Finalrunde: Moderator Ken Yamomoto (links) lässt das Publikum entscheiden, ob Mona Harry aus Hamburg oder der Berliner Piet Weber den Poetry Slam gewinnen soll. © Foto: Stefanie Ender
Stefanie Ender / 14.01.2019, 07:00 Uhr - Aktualisiert 15.01.2019, 07:54
Frankfurt (Oder) ( ) Mit einem Text über Brüste begeisterte Poetry Slammerin Mona Harry. Sie gewann den Dichterwettstreit, der am Sonnabend im fast ausverkauften Frankfurter Kleist Forum ausgetragen wurde. Insgesamt fünf Poeten trugen witzige, satirische und nachdenkliche Stücke vor.

„Ich freue mich außerordentlich über so viel Besuch“, läutete der aus Berlin angereiste Moderator Ken Yamomoto den Abend ein. Tatsächlich gab es nur noch wenige freie Stühle im großen Saal des Veranstaltungshauses. Die letzten Kurzentschlossenen standen kurz vor 20 Uhr noch vor der Abendkasse Schlange, um einen der letzten freien Plätze zu ergattern.

An diesem Sonnabend ging es im Kleist Forum um Literatur. Genauer gesagt, um einen Wettbewerb, bei dem Lyrik und Prosa vorgetragen werden. Rap und anderer Sprechgesang ist ebenso erlaubt. Etwa zehn Minuten hatten die teilnehmenden Wortakrobaten in der ersten Runde, um mit zwei selbst geschriebenen Texten und ohne Requisiten eine gute Bewertung zu bekommen. „Das Ganze ist aber nur ein Spiel. Eigentlich kann Kunst nicht bewertet werden“, erklärte Moderator Yamomoto, während er fünf freiwillige Juroren aus dem Publikum aussuchte. Die durften jeden Slammer mit null bis zehn Punkten benoten.

Auf der Bühne standen Poeten aus ganz Deutschland. Jakob Schwerdtfeger aus Frankfurt am Main erbeutet sich einige Lacher aus dem Publikum mit einem Stück über Anzug tragende Männer in Büros. Er zog den Schönheitswahn um Frauen durch den Kakao. Die Hamburgerin Mona Harry folgte ihm mit einem Text über Vorurteile. Rhythmisch vorgetragen, spielte sie mit verschiedenen Sprechgeschwindigkeiten und zeigte, im Takt des Vortrags bleibend, mit ihrer Hand den symbolischen Griff in eine Schublade. Das Publikum applaudierte und pfiff. Die Stücke von Rebecca Heims aus Bochum handelten von falscher Höflichkeit, unnatürlichen Menschen und sprachen über Zuhören und Aufmerksam-sein. Ihr Appell: sei so, wie du bist. Auch sie erntete pfeifende Begeisterung aus dem Saal, dessen Plätze mit Menschen aus allen Altersklassen besetzt waren.

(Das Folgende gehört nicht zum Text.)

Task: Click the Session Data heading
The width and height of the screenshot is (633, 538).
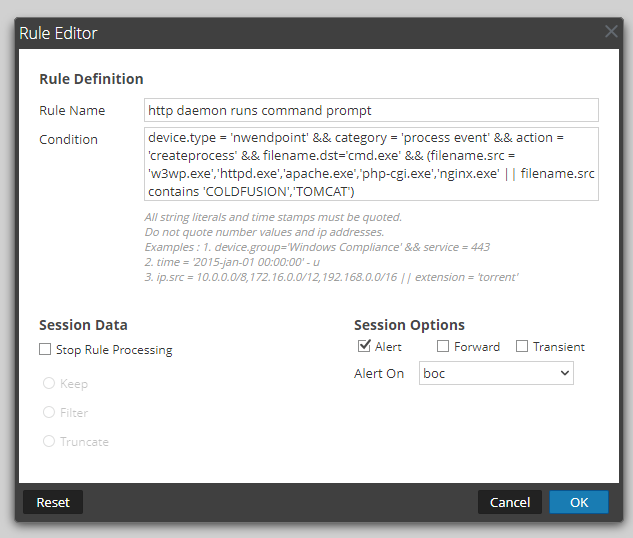Action: 83,325
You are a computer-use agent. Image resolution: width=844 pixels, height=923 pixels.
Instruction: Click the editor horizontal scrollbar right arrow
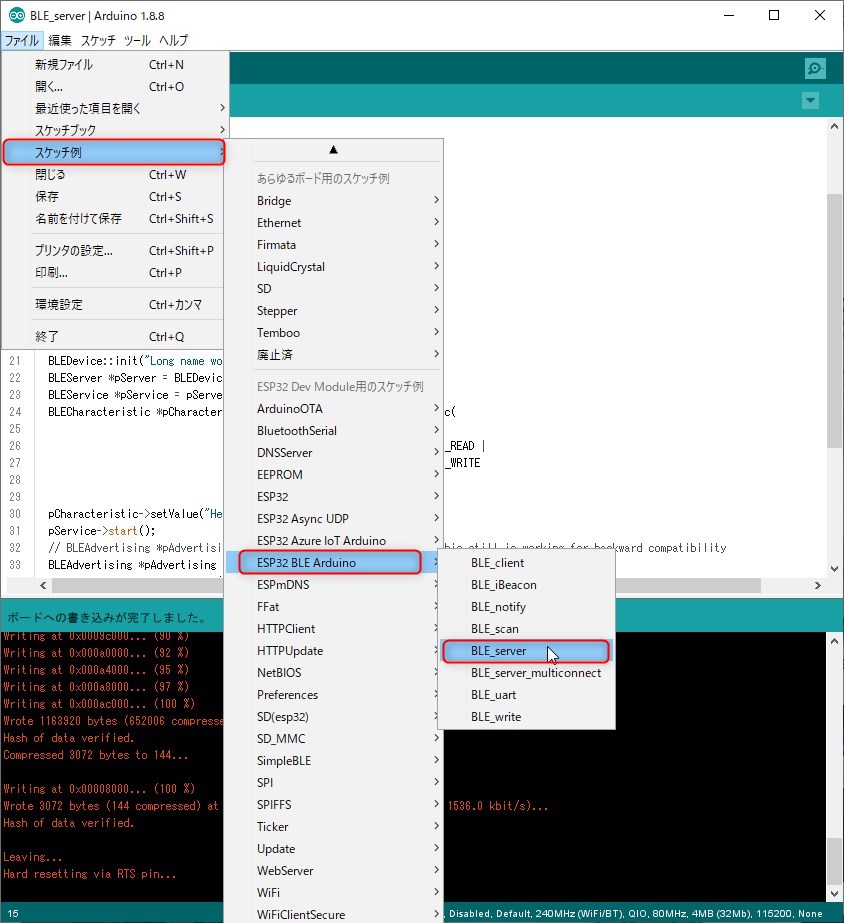point(819,586)
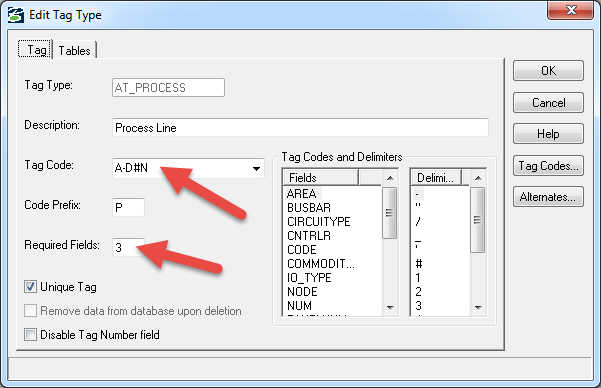
Task: Confirm with the OK button
Action: click(548, 71)
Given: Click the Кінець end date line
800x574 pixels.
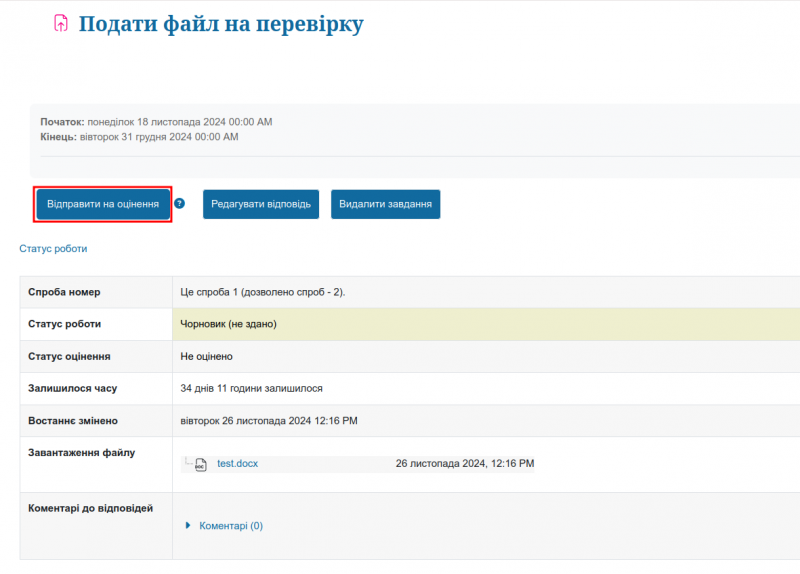Looking at the screenshot, I should [139, 137].
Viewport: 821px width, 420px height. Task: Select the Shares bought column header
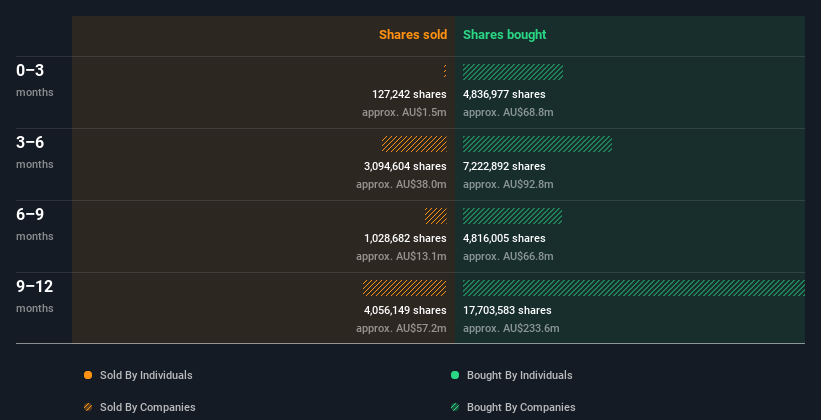(505, 35)
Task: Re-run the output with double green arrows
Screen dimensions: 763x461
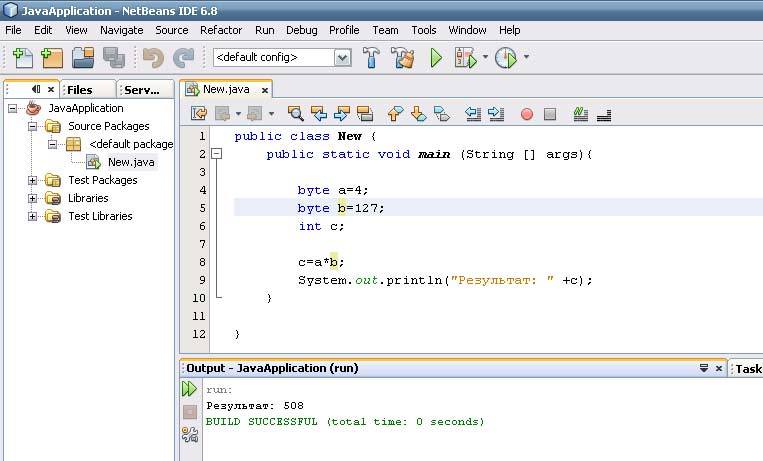Action: point(189,389)
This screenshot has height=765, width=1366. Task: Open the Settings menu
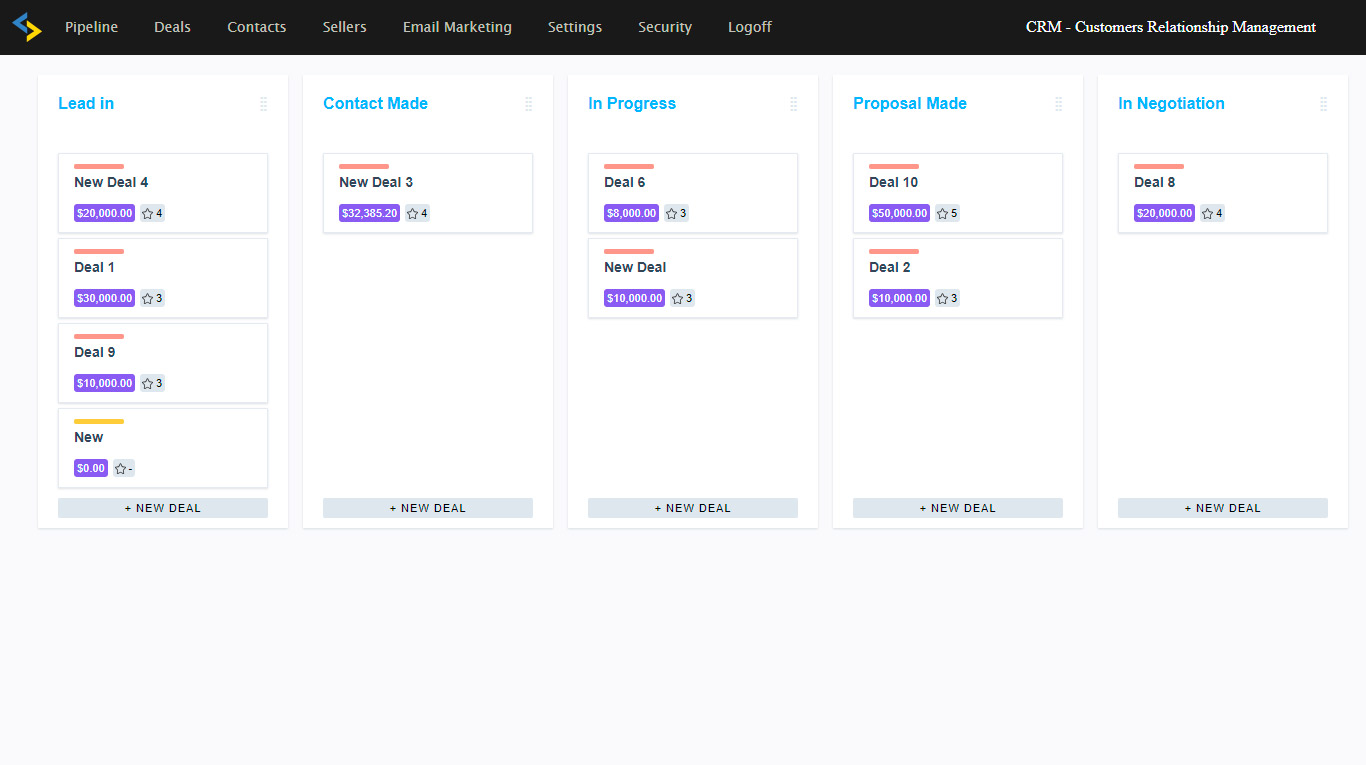coord(575,27)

„Ich war neugierig, was ein Poetry Slam ist. Vor vielen Jahren habe ich ein Video darüber im Internet gesehen“, meinte die 63-jährige Kerstin Jentsch in der Halbzeitpause. Gemeinsam mit ihrer Nichte Madlen Flug (40) war sie begeistert von ihrem ersten Besuch bei einem Poetry Slam. Auch die drei 15-jährigen Schüler Hanna Döring, Leopold Schmidt und Maxie Kulbas waren zum ersten Mal dabei. „Unsere Deutschlehrerin hat uns hiervon erzählt“, erklärten sie und freuten sich, dass genau jene Lehrerin als freiwilliges Jurymitglied an diesem Abend mitwirkte.

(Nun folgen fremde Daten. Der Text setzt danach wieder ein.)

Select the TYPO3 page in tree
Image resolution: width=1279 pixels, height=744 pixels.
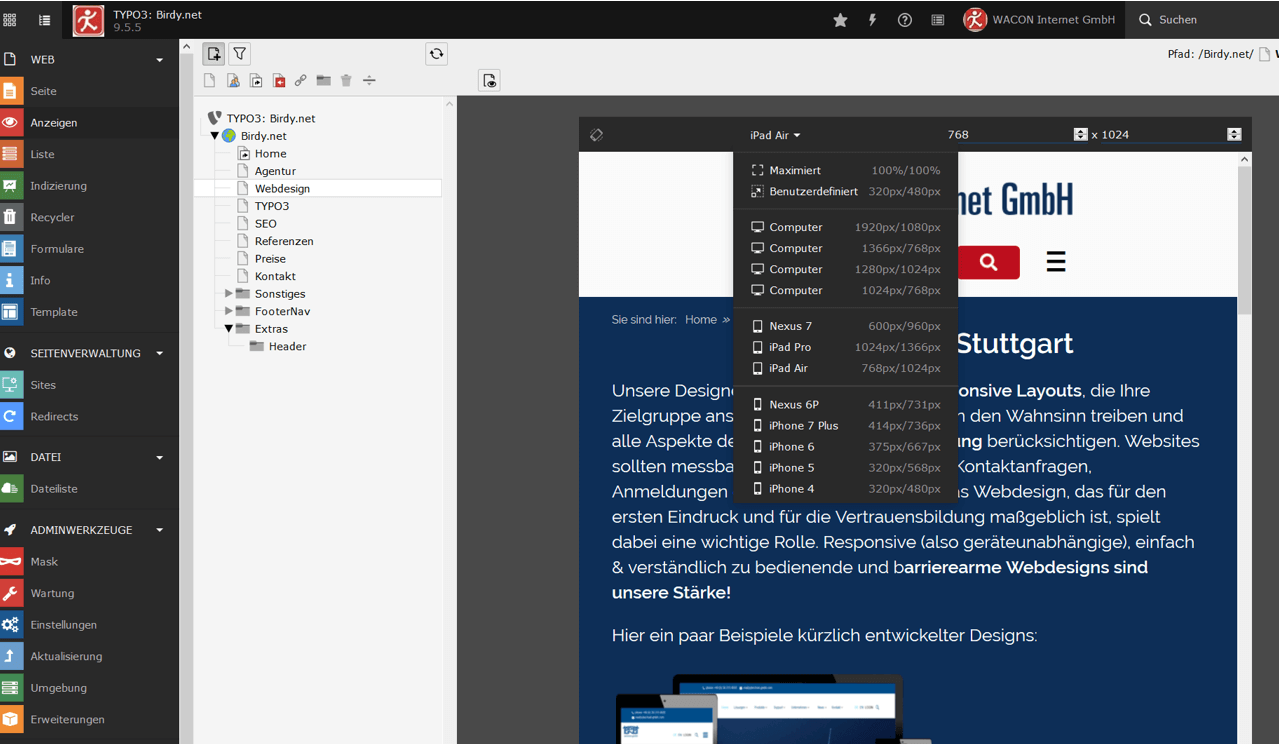coord(271,206)
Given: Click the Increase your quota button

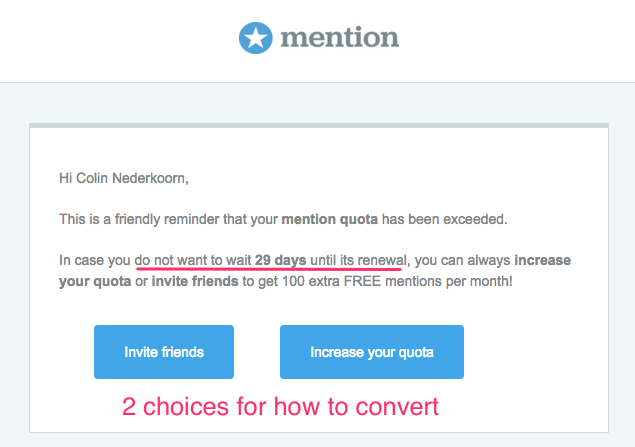Looking at the screenshot, I should coord(372,352).
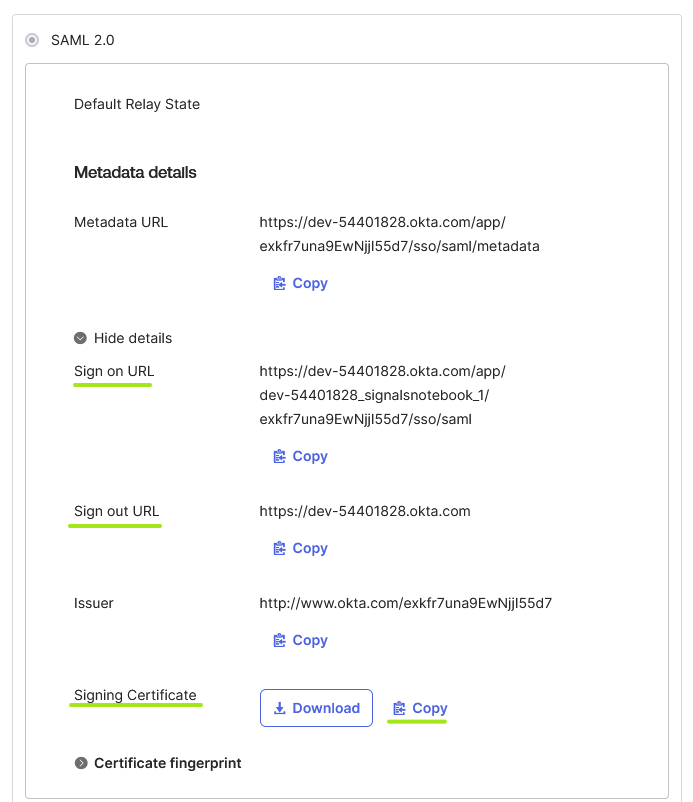The height and width of the screenshot is (802, 693).
Task: Select the SAML 2.0 radio button
Action: point(32,40)
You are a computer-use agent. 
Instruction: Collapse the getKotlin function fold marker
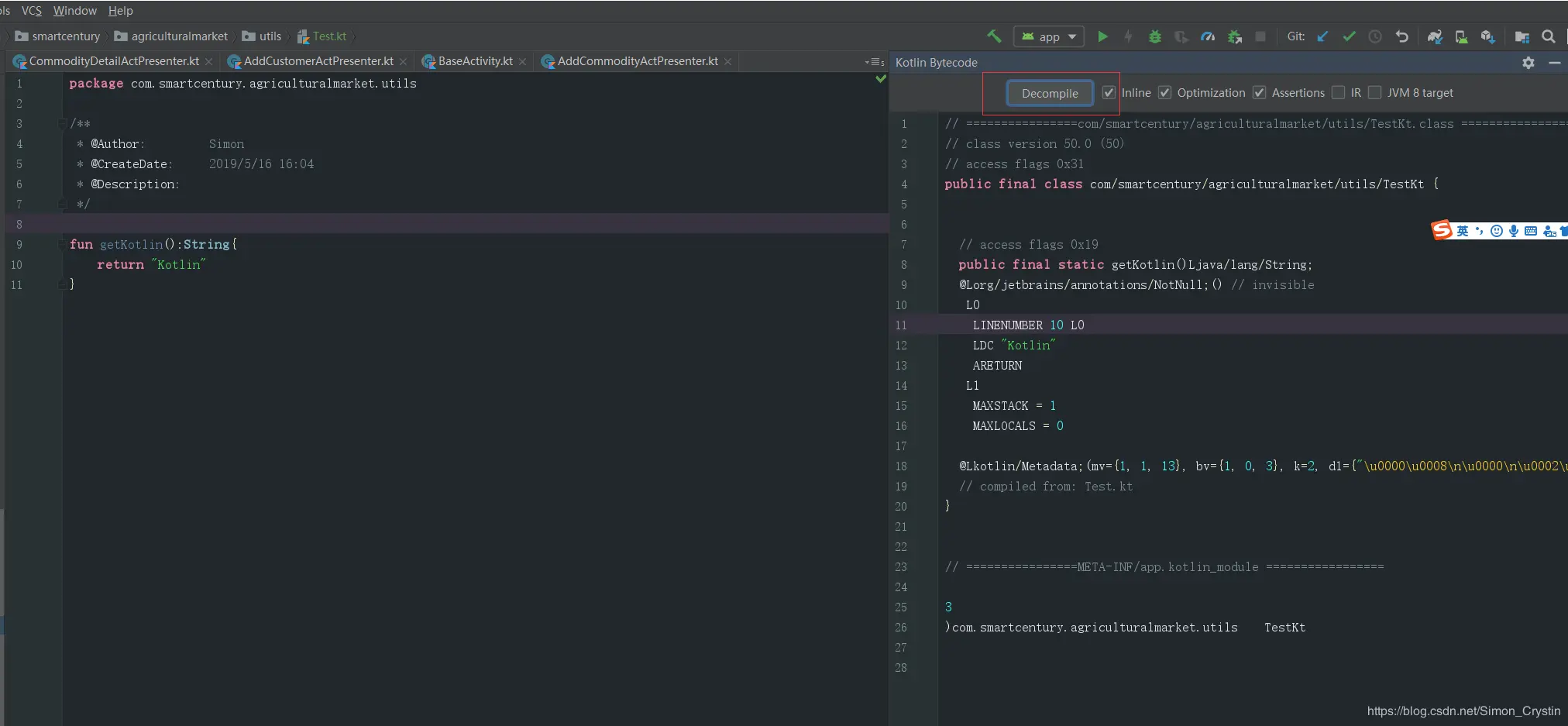(63, 245)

Nach der Pause gab es Humor aus dem Buch des Lesebühnenautors Piet Weber. Eine Zuhörerin krümmte sich vor Lachen. Ihre Nachbarin hielt sich während des Stücks „Liebesbrief“ den Bauch. Der Berliner verstand Humor und Gesellschaftskritik mit keinem Wort zu viel auf den Punkt zu bringen. Als letzter stellte sich Hannes Maaß aus Hamburg vor. Seine teils schwermütigen Stücke, gepickt mit nordisch trockenem Humor, steigerten sich in markanten Sprechgesang und mündeten letztlich in Selbstironie.

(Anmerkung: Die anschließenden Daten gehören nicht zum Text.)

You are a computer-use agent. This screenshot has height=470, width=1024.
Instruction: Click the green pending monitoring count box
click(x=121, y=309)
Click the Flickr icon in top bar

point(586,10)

In das Finale dieses Abends wurden schließlich Piet Weber und Mona Harry gewählt. Das Konzept des Hamburger Labels „Kampf der Künste“, das diese Reihe von Poetry Slams veranstaltet, sieht vor, dass die Texte der Endrunde lediglich durch Applaus bewertet werden. Keine Jurynummern. Keine Abstimmungen. Und so setzte sich Mona Harry durch, mit ihrem Text über Brüste, ungesunde Schönheitsideale und dem weiblichen Zwang, Männern immer gefallen zu wollen. Piet Webers Stück „Spieleabend“, das über Monopoly spielen spricht, aber eigentlich gesellschaftskritisch unter anderem von Gentrifizierung erzählt, belegte den zweiten Platz.